'Life-saving' medical applications get priority in elastomer force majeure

May 16, 2012

Arkema feels confident it can continue to meet demands to medical customers "for life-saving applications" of Pebax elastomer although customers in other markets, such as sporting goods and automotive, will need to use "extremely close" alternatives.

A force majeure on Pebax was declared last month due to the explosion March 31 at an Evonik plant that produced cyclododecatriene (CDT), a raw material used to produce lactam 12. The plant was the largest producer of CDT in the world and is expected to be closed until the end of the year. Lactam 12 is the primary monomer used to make nylon 12 (polyamide 12, or PA 12)  and Pebax elastomers.

"There is a lot of panic among the medical customers because they would require several months to validate new materials," Aurelien Paumier, director of the Technical Polymers Business Unit, Arkema (King of Prussia, PA) said in an interview with PlasticsToday. "They would feel safer if they had one, or even two, years' worth of inventory, but that is not possible."

Pebax, which is a thermoplastic elastomer made up of block copolymers consisting of a sequence of polyamide and polyether segments, is sole-sourced in the manufacturing of balloon catheters used to open blood vessels close to the heart. Many patients require angioplasty to widen a narrowed or obstructed blood vessel within hours or days of first feeling pain or other symptoms of constricted blood flow to the heart. The alternative would be open heart surgery in many cases.

Paumier said that Arkema is committed to supplying medical customers with the amount of Pebax they had ordered in the months leading up to the Evonik plant explosion. "That is typical for a force majeure situation," he said.

Supply crisis in Q3
The shortage of CDT and lactam 12 will reach a crisis situation in the third quarter of this year in his view. "There will be 75% less material available than there was two months ago."

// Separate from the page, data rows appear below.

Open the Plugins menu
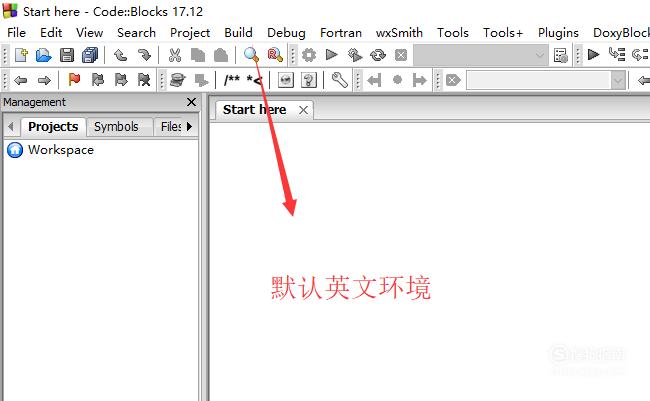Screen dimensions: 650x401 [558, 33]

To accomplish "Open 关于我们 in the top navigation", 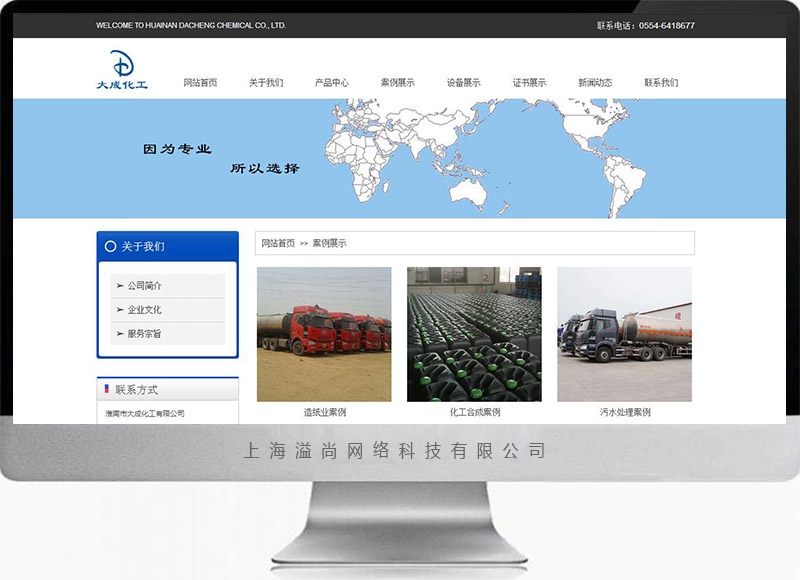I will [x=266, y=83].
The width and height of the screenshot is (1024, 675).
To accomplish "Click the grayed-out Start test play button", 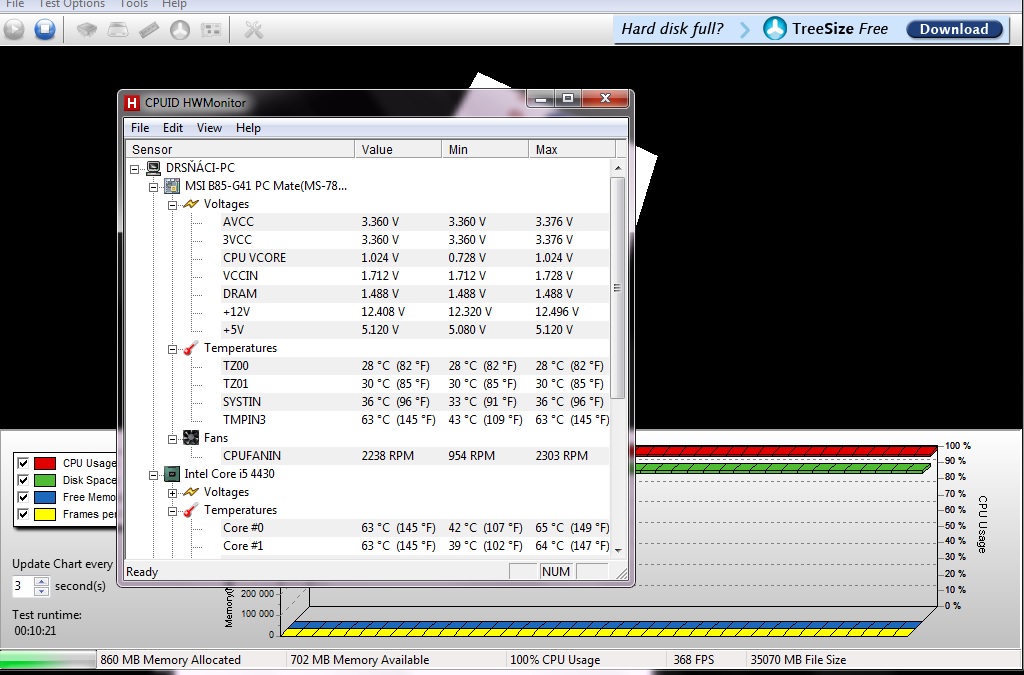I will pos(13,29).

Paumier said that customers outside of medical almost certainly will need to use alternate materials by then. These include nylon 10 and 11 that uses castor oil derivatives as a feedstock, as well as other plastics that are racing for automotive qualification in the demanding applications where nylon 12 has been used.

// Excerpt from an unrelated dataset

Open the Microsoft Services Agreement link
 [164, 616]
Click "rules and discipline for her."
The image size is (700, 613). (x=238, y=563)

He pointed out that Arkema has acquired some additional CDT supplies form Invista and BASF to meet demand for nylon 12 and Pebax elastomer through the second quarter.

One factor working in favor of medical applications is that the amount of lactam 12 required is considerably smaller than other markets, particularly automotive. Not only is the market smaller, but other materials are compounded into the elastomeric compound to impart softness.

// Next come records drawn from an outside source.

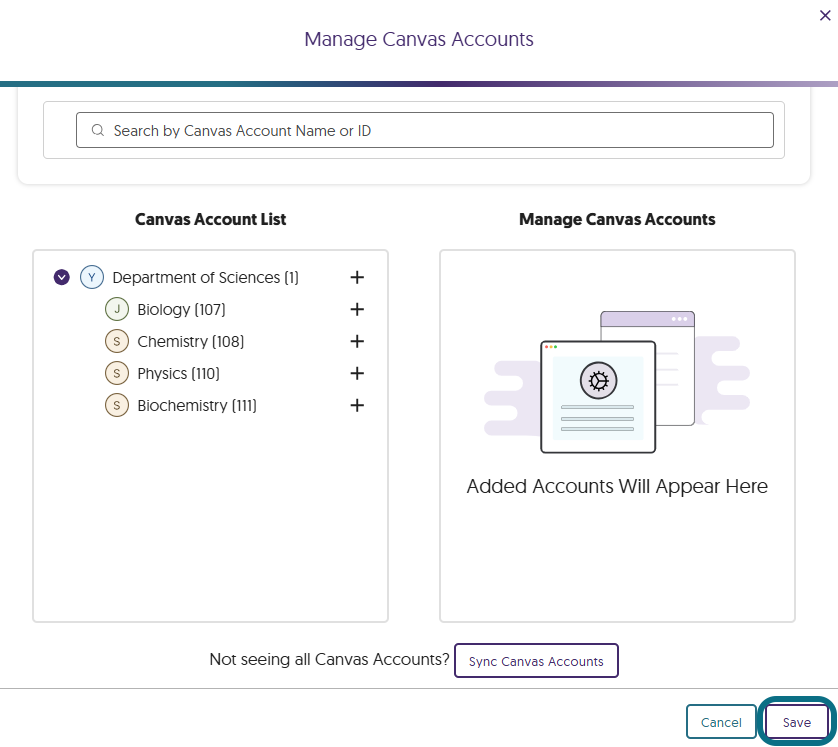Add Chemistry (108) using its plus icon
This screenshot has height=747, width=838.
click(357, 341)
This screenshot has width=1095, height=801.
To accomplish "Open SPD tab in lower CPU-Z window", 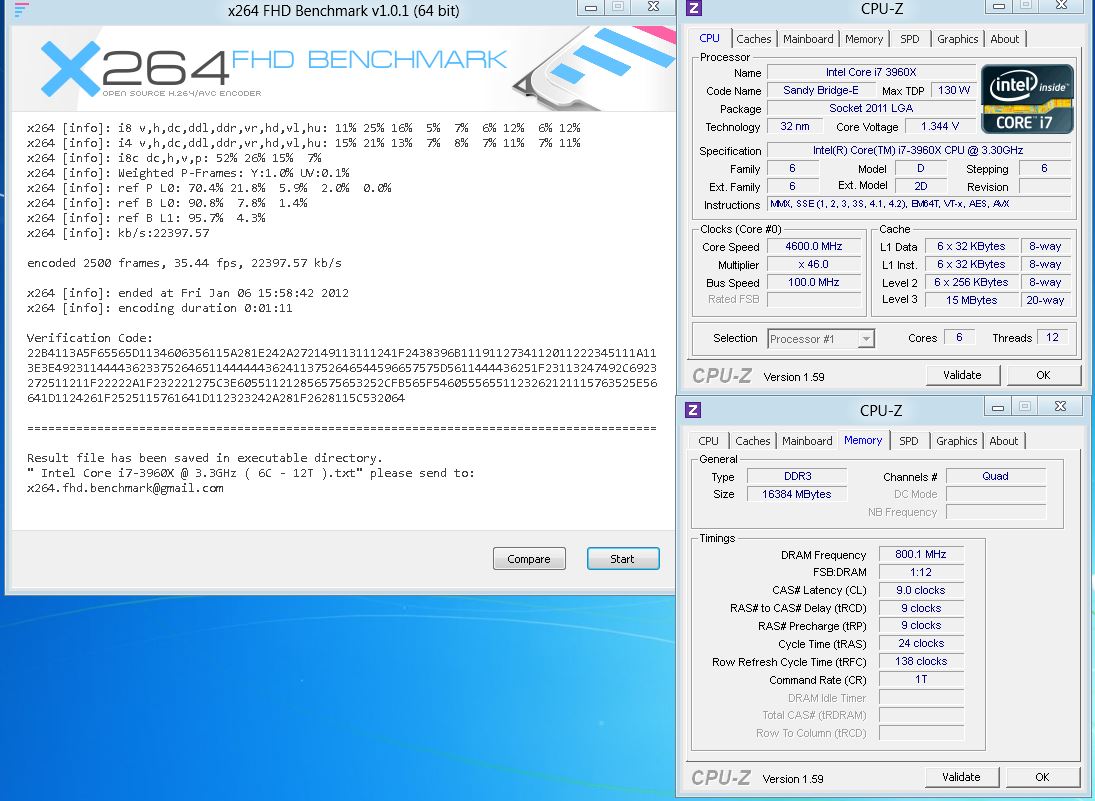I will [x=908, y=441].
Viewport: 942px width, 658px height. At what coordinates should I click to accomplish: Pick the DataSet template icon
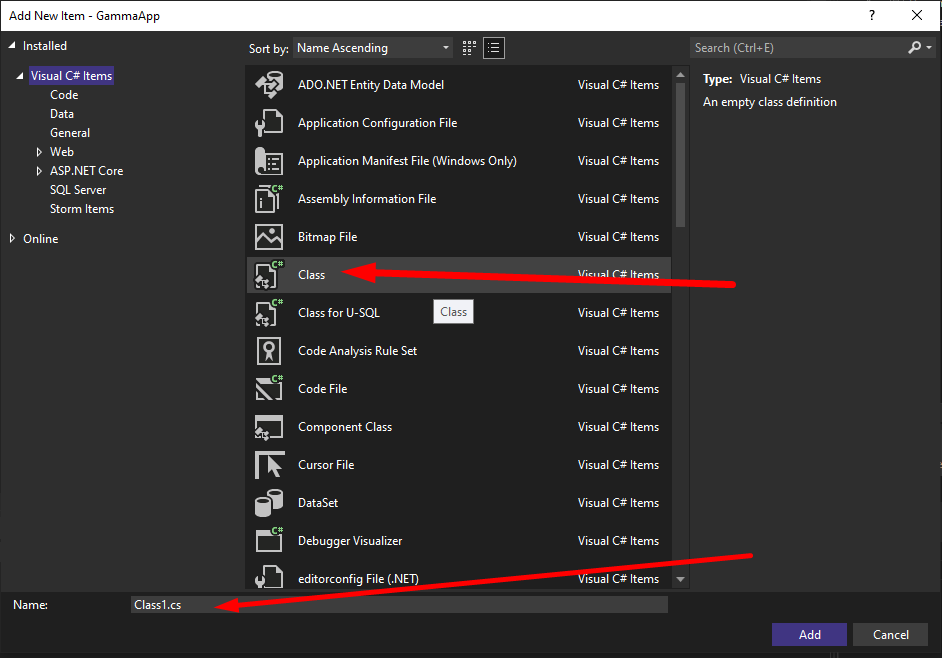coord(269,503)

Foster Corp. (Putnam, CT), the official distributor of Pebax MED to the North American medical market, has been working directly with device manufacturers and processors to ensure ongoing supply for existing applications and new developments.

Arkema significantly augmented its supplies of nylon alternates earlier this year with the acquisition of Chinese companies Hipro Polymers, a producer of specialty biosourced polyamides 10, and Casda Biomaterials, the world's leading producer of sebacic acid processed from castor oil. Both companies had sales estimated at $230 million for 2011. Biosourced nylon was commercialized by Arkema in the 1950s.

Arkema is the second largest producer of nylon 12, with a capacity around 23,000 tonnes per year. Evonik is the biggest with a capacity of approximately 50,000 tonnes. Others are EMS-Grivory, 18,000; Shandong Guangyin New Materials, 10,000 (new in 2012); and Ube, 9500. Nylon 12 production last year was approximately 98,000 tonnes. Supplies have been short for a while because of booming demand from photovoltaic markets.